Date of Submission
Summer 7-28-2025
Degree Type
Dissertation/Thesis
Degree Name
Bachelor of Architecture
Department
Architecture
Committee Chair/First Advisor
Ermal Shpuza
Abstract
Authors and orators have employed fictional stories for thousands of years as a crucial method for translating narratives, lessons, and intangible culture. These take shape through diverse art forms such as spoken word, visual art, dance, and sculpture. However, in the current age, architecture often neglects its immersive and spatial potential, allowing stories of a site’s heritage to become lost beneath the layers of urban development. This thesis explores design as storytelling, examining how fictional narratives can be translated into architectural space.

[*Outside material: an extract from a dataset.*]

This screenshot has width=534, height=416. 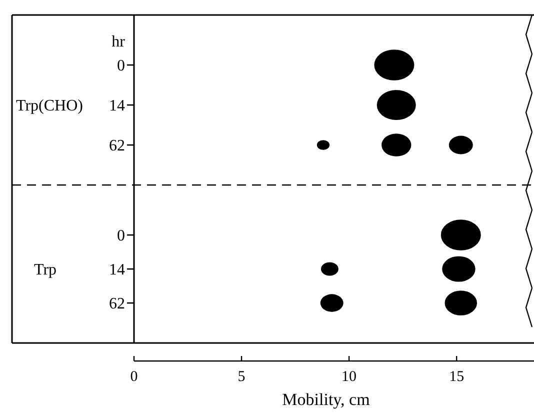 What do you see at coordinates (242, 377) in the screenshot?
I see `x-tick-label: 5` at bounding box center [242, 377].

The research draws on fictional and speculative narrative architecture, analyzing the use of metaphor, symbol, and allegory as tools to construct spatial narratives. It focuses particularly on allegory as both a literary and architectural device. In literature, allegory is defined as a doubleness of intention that requires interpretation. In Architecture, this often takes the form of narrative space with underlying meanings intended to teach or reveal deeper truths. The purpose of the thesis is to generate a design method that explores translation across mediums. The goal is not to merely copy a story but to reinterpret and transform it into architectural form, spatial relationships, and experiential qualities.
This thesis selects Haruki Murakami’s Hard-Boiled Wonderland and the End of the World as a literary fiction to explore architectural translation. The novel, which is both a hard-boiled detective story and a surrealist fantasy, alternates between two narratives in the even and odd-numbered chapters. While initially distinct, the interconnectedness of the stories becomes apparent through recurring events, characters, and objects. Thematically, Murakami uses this plot structure to explore allegories of duality and identity.
The analysis begins with a close reading of the novel’s plot structure and key moments. Through textual analysis, design rules are established before developing diagrammatic drawings that explore spatial possibilities. These diagrams serve as a bridge between literary criticism and architectural investigation. The plot structure is reimagined as a sequence of spaces, while individual moments become distinct spatial experiences.
The design method follows a reflective and cyclical process, transitioning from two-dimensional diagrams to hybrid three-dimensional models and back into drawings—continually refining the narrative potential of each spatial construct. Finally, the abstract concepts of plot and moment are applied to a real site, exploring how allegory can be translated into a dual museum of Ecology and Human Development located in South Downtown Atlanta. The thesis becomes a critical method for investigating Allegorical Narrative through architectural constructs, employing space to tell stories.